The choice leaders thus have is investing in their team's talent and performance as they go OR paying a much steeper bill when the cost of not doing it comes due. There's no free lunch here. The longer it's been since you've had a conversation with a teammate, the harder it is to have that conversation — and the more likely you need to have it as soon as possible. PRODUCTIVE FLOURISHING
Performance Management Needs to Happen for the Good and the Bad (and Everyone in Between)
While I've largely talked about team performance management in the context of a team or individual's sub-par performance, what I've seen just as often is that leaders don't have performance management conversations with their teams and individuals that are performing well. The idea seems to be that if everything's working and people are getting praised as they go, there's no need to have conversations dedicated to telling them how good a job they're doing, especially if they're getting pay raises and promotions.
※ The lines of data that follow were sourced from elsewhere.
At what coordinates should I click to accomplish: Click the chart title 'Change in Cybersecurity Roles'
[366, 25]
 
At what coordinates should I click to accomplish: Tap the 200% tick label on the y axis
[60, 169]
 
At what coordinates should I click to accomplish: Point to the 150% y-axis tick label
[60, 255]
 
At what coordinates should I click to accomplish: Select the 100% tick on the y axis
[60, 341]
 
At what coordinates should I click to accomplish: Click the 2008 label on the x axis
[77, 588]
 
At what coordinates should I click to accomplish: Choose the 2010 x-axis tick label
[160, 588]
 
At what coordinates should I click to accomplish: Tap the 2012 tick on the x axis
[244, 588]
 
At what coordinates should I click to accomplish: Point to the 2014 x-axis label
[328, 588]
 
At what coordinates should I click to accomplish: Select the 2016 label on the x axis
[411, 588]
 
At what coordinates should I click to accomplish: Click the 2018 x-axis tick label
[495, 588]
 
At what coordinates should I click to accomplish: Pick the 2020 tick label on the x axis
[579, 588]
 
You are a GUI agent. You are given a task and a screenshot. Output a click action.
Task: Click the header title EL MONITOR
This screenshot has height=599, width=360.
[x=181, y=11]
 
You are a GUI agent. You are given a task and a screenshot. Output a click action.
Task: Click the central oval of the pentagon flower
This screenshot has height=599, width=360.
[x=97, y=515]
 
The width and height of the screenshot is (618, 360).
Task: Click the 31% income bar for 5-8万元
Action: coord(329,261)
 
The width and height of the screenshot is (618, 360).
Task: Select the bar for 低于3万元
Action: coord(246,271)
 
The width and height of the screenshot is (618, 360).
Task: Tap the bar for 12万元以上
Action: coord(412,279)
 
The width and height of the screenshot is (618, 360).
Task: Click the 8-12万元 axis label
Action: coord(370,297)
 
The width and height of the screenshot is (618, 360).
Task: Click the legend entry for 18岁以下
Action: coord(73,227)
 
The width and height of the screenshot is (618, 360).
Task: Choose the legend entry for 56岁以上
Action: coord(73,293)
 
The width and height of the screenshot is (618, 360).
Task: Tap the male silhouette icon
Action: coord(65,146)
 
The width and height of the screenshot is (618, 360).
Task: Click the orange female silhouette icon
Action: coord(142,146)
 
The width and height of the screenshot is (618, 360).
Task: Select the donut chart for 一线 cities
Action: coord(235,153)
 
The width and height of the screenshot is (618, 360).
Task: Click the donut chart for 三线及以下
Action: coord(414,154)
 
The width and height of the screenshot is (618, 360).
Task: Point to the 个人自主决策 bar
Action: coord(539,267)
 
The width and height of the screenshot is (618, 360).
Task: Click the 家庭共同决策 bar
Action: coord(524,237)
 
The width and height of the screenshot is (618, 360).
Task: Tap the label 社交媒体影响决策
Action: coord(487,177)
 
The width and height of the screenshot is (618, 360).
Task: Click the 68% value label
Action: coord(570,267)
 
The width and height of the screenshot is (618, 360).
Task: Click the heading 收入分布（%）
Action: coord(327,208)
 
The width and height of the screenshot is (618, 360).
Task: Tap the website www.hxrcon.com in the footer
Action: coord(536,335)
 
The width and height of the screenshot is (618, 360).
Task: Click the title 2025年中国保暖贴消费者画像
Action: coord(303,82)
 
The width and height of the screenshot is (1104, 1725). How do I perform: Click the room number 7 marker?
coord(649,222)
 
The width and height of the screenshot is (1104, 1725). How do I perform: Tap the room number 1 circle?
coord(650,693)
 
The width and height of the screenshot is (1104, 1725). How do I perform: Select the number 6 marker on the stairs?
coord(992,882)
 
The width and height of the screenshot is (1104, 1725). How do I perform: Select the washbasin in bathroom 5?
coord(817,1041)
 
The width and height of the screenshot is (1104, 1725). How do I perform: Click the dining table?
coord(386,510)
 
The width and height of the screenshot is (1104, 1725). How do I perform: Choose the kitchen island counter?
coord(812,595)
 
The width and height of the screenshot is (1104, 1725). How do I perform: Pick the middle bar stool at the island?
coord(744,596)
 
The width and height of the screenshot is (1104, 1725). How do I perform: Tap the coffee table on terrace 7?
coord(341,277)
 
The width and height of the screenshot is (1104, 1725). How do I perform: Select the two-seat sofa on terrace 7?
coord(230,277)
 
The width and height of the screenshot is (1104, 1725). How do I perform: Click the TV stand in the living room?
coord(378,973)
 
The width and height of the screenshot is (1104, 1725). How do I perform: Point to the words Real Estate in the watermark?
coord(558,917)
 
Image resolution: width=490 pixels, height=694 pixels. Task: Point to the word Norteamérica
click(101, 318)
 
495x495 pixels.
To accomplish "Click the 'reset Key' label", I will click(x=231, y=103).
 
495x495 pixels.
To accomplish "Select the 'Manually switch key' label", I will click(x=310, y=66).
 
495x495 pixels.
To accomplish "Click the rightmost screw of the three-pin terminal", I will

Here are a few things to consider on that front:
While public kudos are always appreciated, most people also really appreciate specific feedback and recognition for the ways they're excelling. The more they respect you as a leader, the more this specific feedback and recognition counts. Also, this is your chance to see how and where your teammate wants to learn and grow; when your best performers stop growing, they start looking for outside growth opportunities.
Your best teammates tend to have responsibility creep, either because they naturally take on more or you give them more because they're able to get it done. So what you think the scope of their job is and what it actually turns out to be often diverge, and they're unlikely to be getting "credit" for everything they're actually doing. You also probably won't see that your star performers are carrying responsibilities of your poor performers — at some point, your star performer will be capped out and frustrated, so you'll be in jeopardy of having a disengaged and demotivated star performer because you didn't address the poor performance of their teammate.
Given (2) and the fact that roles evolve quickly in new teams, without having that performance management conversation you might not see that people are carrying random responsibilities that don't align well and/or do pull against each other. For instance, having a responsibility or two that keeps them in a reactive working mode may keep them from being able to sink into the proactive work that would be their highest and best contribution to the team. (I see this all the time with my clients; less so in my own team.)
So, if your team and individuals are performing well, you need to have regular performance management conversations. And if they're not performing well, you need to have regular performance management conversations.
You won't find the time to do it — you'll have to make time to do it. But, much like planning, you'll end up spending more time by not doing it.